• Regeneration

Burnout Ernährung

In Zusammenhang mit Burnout bzw. ähnlichen Symptomen ist die Wirkung von Lebensmitteln auf das vegetative Nervensystem eine interessante Diskussionsgrundlage. Vereinfacht ausgedrückt stellt der Burnoutzustand ein starkes Auseinanderklaffen von Sympathikus und Parasympathikus dar - zu viel Sympathikusaktivität, zu wenig Parasympathikusaktivität!

Aus ernährungsphysiologischer Sicht ergeben sich im Hinblick auf geeignete Ernährungsempfehlungen folgende Schlüsse:

  • Empfehlenswert ist eine ausgewogene vorwiegendpflanzlich betonte Ernährungsweise, die reich an Lebensmitteln aus biologischer Landwirtschaft ist.
  • Der Fokus liegt auf eiweißreichen Lebensmitteln, im speziellen sollten die Abendmahlzeiten eiweißbetont sein, um die Körpersubstanz wieder zu stabilisieren.
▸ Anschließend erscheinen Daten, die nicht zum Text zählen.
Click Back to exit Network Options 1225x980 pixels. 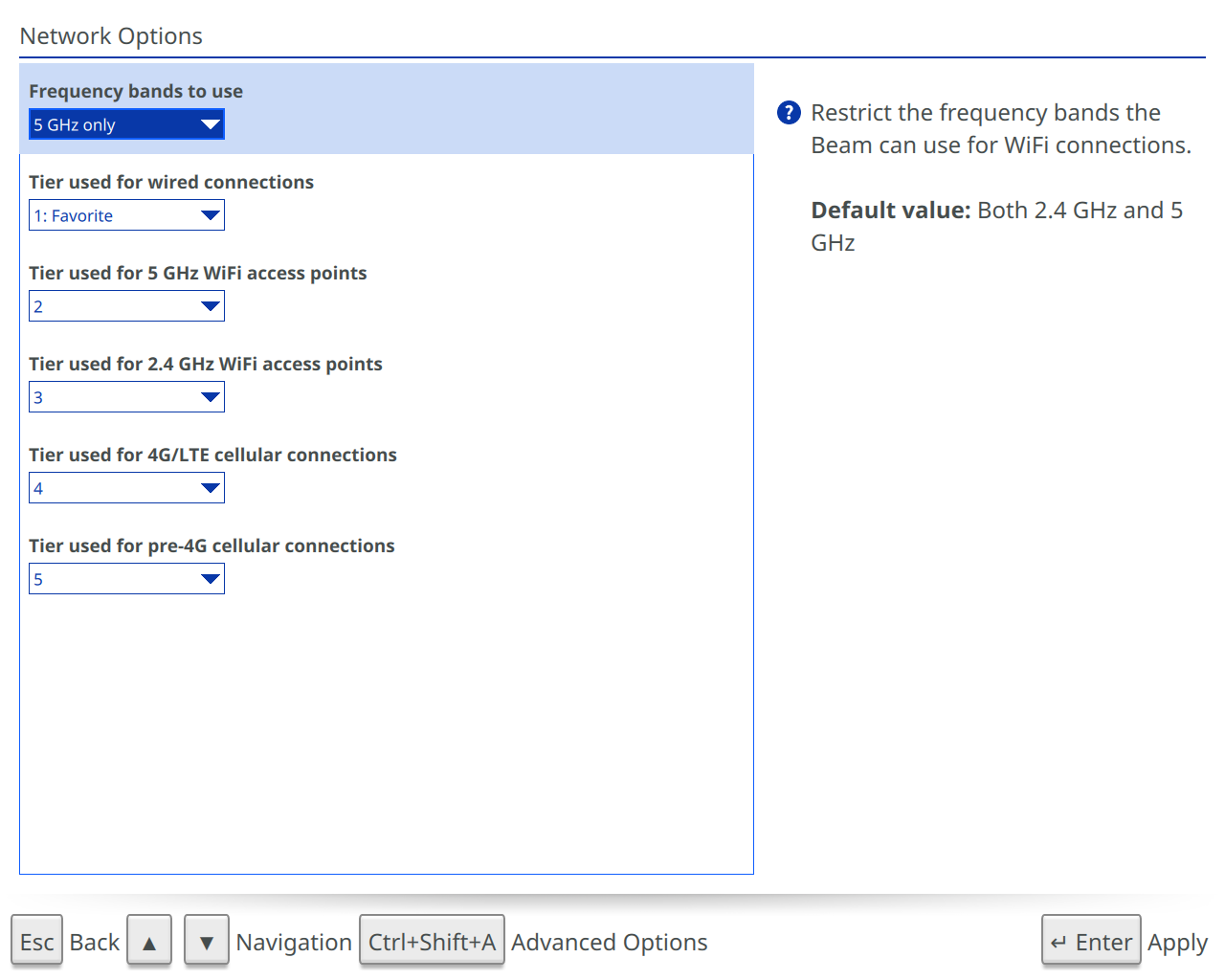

Eine Auswahl an eiweißreichen Lebensmitteln: Hülsenfrüchte und deren Produkte (zB.: Hummus oder Sojaprodukte wie Tofu, Tempeh oder Miso), Ausgewählte Getreidesorten wieAmaranth, Quinoa und Hafer, Nüsse und Samen, Grünes Blattgemüse, Avocados bzw. eine überschaubare Menge an magerem Fleisch, Eiern und heimischem Fisch.
  • Meiden bzw. Reduktion von Lebensmitteln mit energiefreisetzender Wirkung: Alle Weißmehlprodukte, raffinierter Zucker, gebratene und geröstete Speisen, Gegrilltes, zu scharfe Gewürze, zu viele Vollkorngetreidesorten ( 1 Portion/ Tag ist ausreichend), sehr fette Speisen.
  • Meiden von Genussmitteln wie Alkohol, Kaffee oder andere koffeinhaltige Getränke.
  • Das perfekte Getränk: ein „green smoothie“ aus grünen Blättern, Äpfeln, Ingwer und Zitrone.